Computed tomography (CT), and particularly high-resolution CT, reveals areas of low attenuation, which are the radiological equivalent of tissue loss seen in pathology specimens 5, 6. CT is highly specific and sensitive in diagnosing emphysema 7, and in vivo studies have shown a correlation with pathology ranging 0.7–0.9 79. Due to their digital nature, CT images can be objectively evaluated by computer analysis to assess the presence and severity of emphysema. Commonly applied CT-derived measures of emphysema are the relative area of emphysema below -910 Hounsfield units (RA-910) 10 and the 15th percentile density (PD15) 11, which are derived from the histogram of pixel attenuation values obtained from image analysis.

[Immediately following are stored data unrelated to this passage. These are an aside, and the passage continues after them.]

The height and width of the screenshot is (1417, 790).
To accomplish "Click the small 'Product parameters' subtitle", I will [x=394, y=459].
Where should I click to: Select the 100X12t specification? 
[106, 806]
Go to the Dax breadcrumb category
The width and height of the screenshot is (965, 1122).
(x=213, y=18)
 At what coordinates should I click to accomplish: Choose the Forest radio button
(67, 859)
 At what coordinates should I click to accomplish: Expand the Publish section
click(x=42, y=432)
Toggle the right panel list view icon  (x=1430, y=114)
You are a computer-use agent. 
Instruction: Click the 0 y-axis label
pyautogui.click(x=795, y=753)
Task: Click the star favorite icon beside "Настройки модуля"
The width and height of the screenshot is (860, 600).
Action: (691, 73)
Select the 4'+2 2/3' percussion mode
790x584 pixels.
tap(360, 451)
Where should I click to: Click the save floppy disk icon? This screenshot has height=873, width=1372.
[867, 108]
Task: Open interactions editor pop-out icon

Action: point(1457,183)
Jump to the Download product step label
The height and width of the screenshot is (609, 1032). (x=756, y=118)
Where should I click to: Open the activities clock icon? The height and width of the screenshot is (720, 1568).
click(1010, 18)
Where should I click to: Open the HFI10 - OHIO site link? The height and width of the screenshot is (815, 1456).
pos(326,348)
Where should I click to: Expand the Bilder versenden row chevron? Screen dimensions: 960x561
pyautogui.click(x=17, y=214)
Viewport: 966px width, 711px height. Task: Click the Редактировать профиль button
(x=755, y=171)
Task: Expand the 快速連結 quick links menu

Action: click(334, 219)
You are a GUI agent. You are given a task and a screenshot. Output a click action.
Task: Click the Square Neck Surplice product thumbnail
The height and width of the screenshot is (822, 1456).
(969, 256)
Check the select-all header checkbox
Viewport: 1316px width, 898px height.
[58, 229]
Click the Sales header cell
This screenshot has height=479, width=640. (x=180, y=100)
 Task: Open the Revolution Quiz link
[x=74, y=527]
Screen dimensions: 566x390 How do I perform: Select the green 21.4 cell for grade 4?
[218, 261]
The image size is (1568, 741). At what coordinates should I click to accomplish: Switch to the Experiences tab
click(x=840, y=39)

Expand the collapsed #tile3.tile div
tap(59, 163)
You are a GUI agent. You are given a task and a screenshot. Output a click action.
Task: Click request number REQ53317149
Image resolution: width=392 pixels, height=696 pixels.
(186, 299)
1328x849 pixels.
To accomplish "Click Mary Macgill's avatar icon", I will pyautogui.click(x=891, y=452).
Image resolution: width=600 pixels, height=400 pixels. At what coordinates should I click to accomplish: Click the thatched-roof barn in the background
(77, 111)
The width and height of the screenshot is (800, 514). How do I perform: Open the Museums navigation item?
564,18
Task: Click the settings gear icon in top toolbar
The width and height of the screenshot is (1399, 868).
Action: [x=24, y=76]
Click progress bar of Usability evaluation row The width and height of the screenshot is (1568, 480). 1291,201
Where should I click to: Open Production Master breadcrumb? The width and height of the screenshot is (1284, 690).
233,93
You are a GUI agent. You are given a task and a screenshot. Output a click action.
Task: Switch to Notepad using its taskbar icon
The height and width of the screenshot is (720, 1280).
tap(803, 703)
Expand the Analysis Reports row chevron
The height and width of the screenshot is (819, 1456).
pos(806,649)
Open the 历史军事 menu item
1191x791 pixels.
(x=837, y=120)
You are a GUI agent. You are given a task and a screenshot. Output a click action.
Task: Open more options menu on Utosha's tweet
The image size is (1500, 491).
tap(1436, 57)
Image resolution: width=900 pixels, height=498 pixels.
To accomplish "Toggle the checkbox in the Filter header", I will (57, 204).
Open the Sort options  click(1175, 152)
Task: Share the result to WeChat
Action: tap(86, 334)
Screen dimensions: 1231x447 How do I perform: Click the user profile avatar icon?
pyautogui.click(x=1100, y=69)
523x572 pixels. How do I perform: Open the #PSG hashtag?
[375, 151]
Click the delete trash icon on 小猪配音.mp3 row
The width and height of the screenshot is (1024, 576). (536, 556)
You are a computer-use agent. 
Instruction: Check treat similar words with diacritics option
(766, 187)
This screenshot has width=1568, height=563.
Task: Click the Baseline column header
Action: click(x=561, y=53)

Other novel concepts suggested for noninvasive diagnosis of emphysema are aerosol-derived airway morphometry (ADAM), which measures effective peripheral airspace dimensions (EAD) 12, and aerosol bolus dispersion (ABD), which is a measure for convective gas mixing in the lungs 13. Studies have shown that both parameters are significantly increased in patients with emphysema 1416, reflecting enlargement of the distal airspaces and ventilation inhomogeneities. The purpose of this study was to compare quantitative CT, pulmonary function tests (PFTs), ABD and EAD in patients with chronic obstructive pulmonary disease (COPD), and assess the differences in these parameters between patients with usual COPD and patients with α1-antitrypsin deficiency (AAD).

MATERIALS AND METHODS

Patients

This was a prospective study in which 43 patients (>50 yrs old) with COPD were initially included. One patient was subsequently excluded because CT showed multiple pulmonary metastases from a primary colon cancer. Of the remaining 42 patients, 20 patients (six males and 14 females) had usual COPD, and 22 (10 males and 12 females) had AAD of PI*ZZ phenotype verified by isoelectric focusing. COPD in both groups was defined as FEV1/forced vital capacity (FVC) <70% and FEV1 <80% predicted post-bronchodilator 17. All patients with usual COPD were current smokers with a smoking history of >20 pack-yrs. No ex-smokers with usual COPD were included in the study. Two patients with AAD were life-long nonsmokers and 20 patients were ex-smokers for ≥6 months before the study start. No active smokers with AAD were included. All 42 patients were free of any concomitant severe pulmonary or extrapulmonary disease. The study was approved by the Ethics Committee of the County of Copenhagen, Denmark, and all participants provided informed written consent. Patient characteristics are shown in table 1.

View this table:
Table 1—

Characteristics of patients, and results of pulmonary function, quantitative computed tomography, aerosol-derived airway morphometry and aerosol bolus dispersion (ABD) tests

Pulmonary function tests

Each patient underwent PFTs prior to ABD studies and CT of the lungs. PFTs were performed according to European Respiratory Society recommendations 18, 19. Patients visited the respiratory laboratory in the morning (Dept of Respiratory Medicine, Gentofte University Hospital, Hellerup, Denmark). A pressure-compensated flow plethysmography (Vmax 229; SensorMedics, Bilthoven, The Netherlands) was applied. First, three maximal forced expirations were recorded, and patients who demonstrated baseline FEV1 values <80% predicted underwent a reversibility test 15 min after the inhalation of 1 mg of terbutaline. Reversibility ≥15% and ≥200 mL resulted in exclusion from the study. Patients with irreversible airflow obstruction then underwent measurement of static lung volumes (i.e. total lung capacity (TLC) and residual volume (RV)). Carbon monoxide transfer coefficient (KCO) was measured by the single-breath technique; alveolar volume (VA) was obtained by the dilution of methane during the single-breath manoeuvre. The carbon monoxide diffusion capacity (DL,CO) was calculated as the product of KCO and VA. Predicted values for PFT parameters were calculated according to the reference values proposed by the European Community for Steel and Coal 18, 19. Results are shown in table 1.

Computed tomography

CT scans were performed as low-dose multi-slice CT using the LightSpeed QX/i (GE Medical Systems, Milwaukee, WI, USA). Volume scans of the entire lung were acquired and no contrast medium was used. Image acquisition was performed with 5-mm collimation, rotation time 0.8 s, 30-mm table feed per rotation (pitchx = 1.5), corresponding to a total scan time of 10–12 s. The voltage across the X-ray tube was 140 kV and the tube current was 40 mA. The field of view was 40 cm and the matrix size was 512×512. Patients were scanned at suspended full inspiration in the supine position in a caudal–cranial direction (z-axis) to avoid breathing artefacts at the level of the diaphragm. Images were reconstructed using low spatial-resolution algorithm (soft).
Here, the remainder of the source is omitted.